>> begin Material provided

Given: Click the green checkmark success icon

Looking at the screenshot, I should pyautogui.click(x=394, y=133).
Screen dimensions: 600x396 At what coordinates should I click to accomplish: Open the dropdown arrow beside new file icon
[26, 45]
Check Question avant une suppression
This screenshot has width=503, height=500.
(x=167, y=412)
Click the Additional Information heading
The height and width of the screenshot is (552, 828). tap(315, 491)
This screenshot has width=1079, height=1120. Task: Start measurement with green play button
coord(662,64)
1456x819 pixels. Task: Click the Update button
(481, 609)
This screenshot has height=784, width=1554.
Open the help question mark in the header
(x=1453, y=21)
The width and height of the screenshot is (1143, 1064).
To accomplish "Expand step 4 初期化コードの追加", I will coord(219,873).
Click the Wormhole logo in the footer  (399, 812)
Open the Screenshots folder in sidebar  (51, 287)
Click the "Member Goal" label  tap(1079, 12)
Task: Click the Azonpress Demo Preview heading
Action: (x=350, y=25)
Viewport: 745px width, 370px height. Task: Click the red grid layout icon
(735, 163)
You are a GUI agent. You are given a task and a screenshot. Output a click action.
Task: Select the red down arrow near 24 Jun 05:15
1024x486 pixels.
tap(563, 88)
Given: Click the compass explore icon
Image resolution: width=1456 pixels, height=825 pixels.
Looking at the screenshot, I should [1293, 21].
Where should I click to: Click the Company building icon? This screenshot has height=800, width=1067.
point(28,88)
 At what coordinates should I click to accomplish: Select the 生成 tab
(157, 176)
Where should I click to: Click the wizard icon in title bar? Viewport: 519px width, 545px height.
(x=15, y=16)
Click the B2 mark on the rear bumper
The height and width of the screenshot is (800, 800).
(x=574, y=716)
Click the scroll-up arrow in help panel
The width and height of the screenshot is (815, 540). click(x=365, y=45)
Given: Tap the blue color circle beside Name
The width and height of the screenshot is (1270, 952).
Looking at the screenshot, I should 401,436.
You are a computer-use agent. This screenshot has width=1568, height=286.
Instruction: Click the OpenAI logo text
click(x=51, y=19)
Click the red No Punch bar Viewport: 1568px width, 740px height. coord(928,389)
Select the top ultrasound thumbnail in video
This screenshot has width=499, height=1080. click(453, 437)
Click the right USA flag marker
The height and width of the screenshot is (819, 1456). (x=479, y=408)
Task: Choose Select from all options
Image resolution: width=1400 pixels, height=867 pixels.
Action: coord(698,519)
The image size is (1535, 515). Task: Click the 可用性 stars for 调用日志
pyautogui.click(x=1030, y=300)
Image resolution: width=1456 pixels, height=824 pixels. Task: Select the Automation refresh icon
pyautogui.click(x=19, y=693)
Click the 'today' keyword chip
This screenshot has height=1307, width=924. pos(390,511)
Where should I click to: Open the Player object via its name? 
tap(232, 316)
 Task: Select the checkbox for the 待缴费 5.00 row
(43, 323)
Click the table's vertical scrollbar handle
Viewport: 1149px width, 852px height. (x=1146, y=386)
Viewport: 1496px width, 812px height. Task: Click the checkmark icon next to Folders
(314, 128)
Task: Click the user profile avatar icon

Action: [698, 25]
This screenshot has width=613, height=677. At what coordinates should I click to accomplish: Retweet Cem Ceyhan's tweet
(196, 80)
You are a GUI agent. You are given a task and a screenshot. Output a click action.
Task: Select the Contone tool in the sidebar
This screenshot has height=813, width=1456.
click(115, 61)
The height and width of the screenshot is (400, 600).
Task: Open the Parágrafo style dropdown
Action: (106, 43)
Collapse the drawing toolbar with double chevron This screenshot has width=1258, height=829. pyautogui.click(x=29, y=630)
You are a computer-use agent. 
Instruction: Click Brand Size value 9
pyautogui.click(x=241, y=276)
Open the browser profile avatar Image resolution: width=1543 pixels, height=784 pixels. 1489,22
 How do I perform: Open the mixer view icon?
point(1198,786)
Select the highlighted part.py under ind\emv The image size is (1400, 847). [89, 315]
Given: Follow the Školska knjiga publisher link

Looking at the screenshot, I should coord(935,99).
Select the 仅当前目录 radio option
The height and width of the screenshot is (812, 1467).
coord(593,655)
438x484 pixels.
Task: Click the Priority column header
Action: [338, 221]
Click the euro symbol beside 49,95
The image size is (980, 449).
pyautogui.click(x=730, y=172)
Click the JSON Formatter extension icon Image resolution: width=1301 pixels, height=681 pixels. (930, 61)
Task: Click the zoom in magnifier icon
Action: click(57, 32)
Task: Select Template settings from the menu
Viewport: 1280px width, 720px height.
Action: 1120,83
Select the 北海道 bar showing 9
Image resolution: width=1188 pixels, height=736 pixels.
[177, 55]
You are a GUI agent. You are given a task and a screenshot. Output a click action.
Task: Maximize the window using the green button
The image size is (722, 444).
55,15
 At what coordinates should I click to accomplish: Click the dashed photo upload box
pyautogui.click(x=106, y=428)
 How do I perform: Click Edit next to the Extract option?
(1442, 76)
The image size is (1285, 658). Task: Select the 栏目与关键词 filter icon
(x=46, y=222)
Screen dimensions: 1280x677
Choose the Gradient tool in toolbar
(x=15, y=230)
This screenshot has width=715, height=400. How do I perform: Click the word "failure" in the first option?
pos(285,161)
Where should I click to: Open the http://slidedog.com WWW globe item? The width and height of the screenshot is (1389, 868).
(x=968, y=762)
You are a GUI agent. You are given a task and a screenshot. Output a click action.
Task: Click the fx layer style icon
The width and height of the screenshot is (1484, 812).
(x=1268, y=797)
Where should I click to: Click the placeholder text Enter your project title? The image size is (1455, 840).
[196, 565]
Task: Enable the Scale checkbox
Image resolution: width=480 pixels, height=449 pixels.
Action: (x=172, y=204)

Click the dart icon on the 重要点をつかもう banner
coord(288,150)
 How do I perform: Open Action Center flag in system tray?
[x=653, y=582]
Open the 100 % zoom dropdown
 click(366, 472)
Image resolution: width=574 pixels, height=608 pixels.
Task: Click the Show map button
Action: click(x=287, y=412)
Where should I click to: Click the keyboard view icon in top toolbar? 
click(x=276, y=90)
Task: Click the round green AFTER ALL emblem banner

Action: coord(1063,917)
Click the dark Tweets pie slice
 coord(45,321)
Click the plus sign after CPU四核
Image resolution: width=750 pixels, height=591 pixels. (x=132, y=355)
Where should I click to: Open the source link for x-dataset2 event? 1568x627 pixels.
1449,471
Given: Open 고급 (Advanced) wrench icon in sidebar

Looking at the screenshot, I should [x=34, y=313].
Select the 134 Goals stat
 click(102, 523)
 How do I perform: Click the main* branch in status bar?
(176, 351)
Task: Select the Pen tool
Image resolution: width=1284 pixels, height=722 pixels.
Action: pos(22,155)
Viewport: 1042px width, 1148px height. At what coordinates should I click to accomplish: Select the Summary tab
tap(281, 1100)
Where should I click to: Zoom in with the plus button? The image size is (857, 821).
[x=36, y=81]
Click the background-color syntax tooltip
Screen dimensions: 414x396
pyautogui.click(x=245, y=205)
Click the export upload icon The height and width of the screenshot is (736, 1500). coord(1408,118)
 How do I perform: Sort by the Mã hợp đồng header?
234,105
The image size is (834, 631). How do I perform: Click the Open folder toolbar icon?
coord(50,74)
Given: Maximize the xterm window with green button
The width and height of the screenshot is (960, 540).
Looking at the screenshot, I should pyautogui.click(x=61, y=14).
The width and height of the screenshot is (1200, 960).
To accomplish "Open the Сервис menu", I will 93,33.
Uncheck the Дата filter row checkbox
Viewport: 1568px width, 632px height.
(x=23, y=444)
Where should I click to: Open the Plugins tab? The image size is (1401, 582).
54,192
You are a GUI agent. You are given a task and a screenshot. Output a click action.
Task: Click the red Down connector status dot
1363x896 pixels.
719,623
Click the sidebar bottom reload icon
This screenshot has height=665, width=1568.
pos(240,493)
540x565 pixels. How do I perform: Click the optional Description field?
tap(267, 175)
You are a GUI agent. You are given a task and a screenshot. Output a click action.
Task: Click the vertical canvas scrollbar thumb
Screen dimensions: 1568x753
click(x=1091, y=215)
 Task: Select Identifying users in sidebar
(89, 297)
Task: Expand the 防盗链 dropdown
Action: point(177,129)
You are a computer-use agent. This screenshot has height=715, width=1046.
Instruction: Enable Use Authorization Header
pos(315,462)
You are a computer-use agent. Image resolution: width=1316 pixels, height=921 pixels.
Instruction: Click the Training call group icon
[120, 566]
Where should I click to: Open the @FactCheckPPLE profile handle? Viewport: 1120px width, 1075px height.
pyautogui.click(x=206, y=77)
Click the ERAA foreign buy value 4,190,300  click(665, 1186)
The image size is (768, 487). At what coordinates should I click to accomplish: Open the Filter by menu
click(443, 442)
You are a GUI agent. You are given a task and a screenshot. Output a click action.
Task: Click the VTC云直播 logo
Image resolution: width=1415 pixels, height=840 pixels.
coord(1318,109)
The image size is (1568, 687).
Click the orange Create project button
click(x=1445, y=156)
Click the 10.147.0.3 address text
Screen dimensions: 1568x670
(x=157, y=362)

>> end Material provided

Return each line of the items above that contains the word "text", matching case exactly.

Instruction: Click the OpenAI logo text
Where should I click to: Click the placeholder text Enter your project title? The image size is (1455, 840).
Click the 10.147.0.3 address text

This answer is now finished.